I came across an issue that leads to a segfault and I'm totally in the dark as to why this is happening. I managed to recreate the issue in a fairly minimal working example, see below.
I was trying to construct multiple std::unordered_maps in different CUs where each value is a std::function, initialized by a lambda. Each CU contains a different implementation of the map where the return value of the std::function may vary, because different classes need different implementations of this map to do their thing.
Now the issue arises when the custom return type has the same name but a different implementation. In each CU, I defined a struct HandlerReturn. I didn't choose unique names because they won't see each other anyway. When accessing the lambda, the program segfaults. The program works when I simply rename HandlerReturn to HandlerReturn2 in the second CU. Here is the minimal working example. The example was tested on Linux using G++ 13.3.0, LDD 2.39.

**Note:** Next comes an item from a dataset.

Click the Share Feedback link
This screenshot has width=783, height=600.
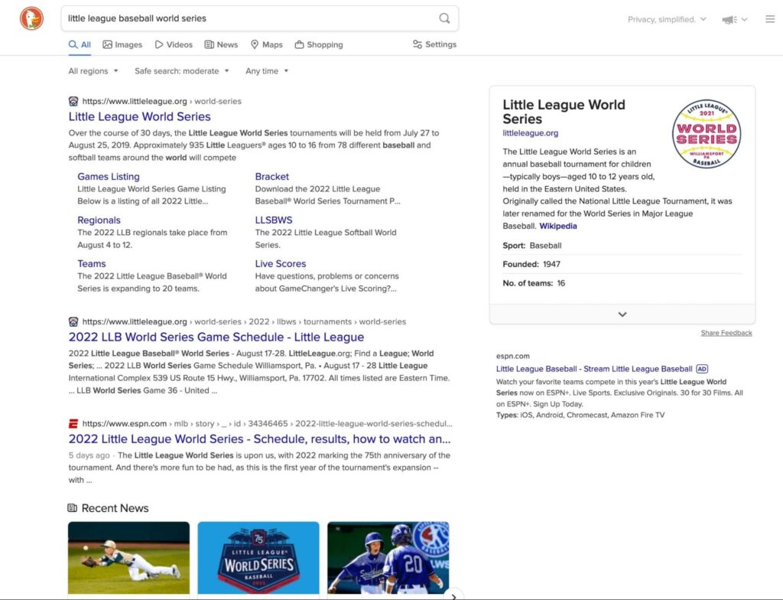tap(726, 332)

I want to know why this happens. I can already fix the issue by using (unnamed) namespaces or renaming things, but I was always under the impression that separate translation units won't have name clashes anyway.
// main.cc
#include <iostream>
void fun1(std::string const &key);
void fun2(std::string const &key);
int main() {
fun1("string1");
fun2("string1");
}
// file1.cc
#include <functional>
#include <unordered_map>
#include <iostream>
struct HandlerReturn {
bool state = false;
int value = 0;
};
using Handler = std::function<HandlerReturn()>;
std::unordered_map<std::string, Handler> const _map1 = {
{
"string1", []() -> HandlerReturn { return {true, 1}; }
},
{
"string2", []() -> HandlerReturn { return {true, 2}; }
}
};
void fun1(std::string const &key) {
if (not _map1.contains(key)) {
std::cout << "No match\n";
return;
}
HandlerReturn match = _map1.at(key)();
std::cout << "State: " << match.state << ", Value: " << match.value << '\n';
}
#include <functional>
#include <unordered_map>
#include <iostream>
struct HandlerReturn {
bool state = false;
std::string str1;
std::string str2;
};
using Handler = std::function<HandlerReturn()>;
std::unordered_map<std::string, Handler> const _map2 = {
{
"string1", []() -> HandlerReturn { return {true, "Hello", "World"}; }
},
{
"string2", []() -> HandlerReturn { return {true, "Foo", "Bar"}; }
}
};
void fun2(std::string const &key) {
if (not _map2.contains(key)) {
std::cout << "No match\n";
return;
}
auto match = _map2.at(key)();
std::cout << "State: " << match.state << ", Str1: " << match.str1 << ", Str2: " << match.str2 << '\n';
}
You are violating the ODR, so your program has Undefined Behavior. That's the answer to "why this happens".
Quoting cppreference:
Only one definition of any variable, function, class type, enumeration type, concept(since C++20) or template is allowed in any one translation unit (some of these may have multiple declarations, but only one definition is allowed).
and there is even an example, the same as in your question:
if one .cpp file defines
struct S { int x; };and the other .cpp file definesstruct S { int y; };, the behavior of the program that links them together is undefined.
For the solution, as already mentioned in comments, you should use unnamed namespaces.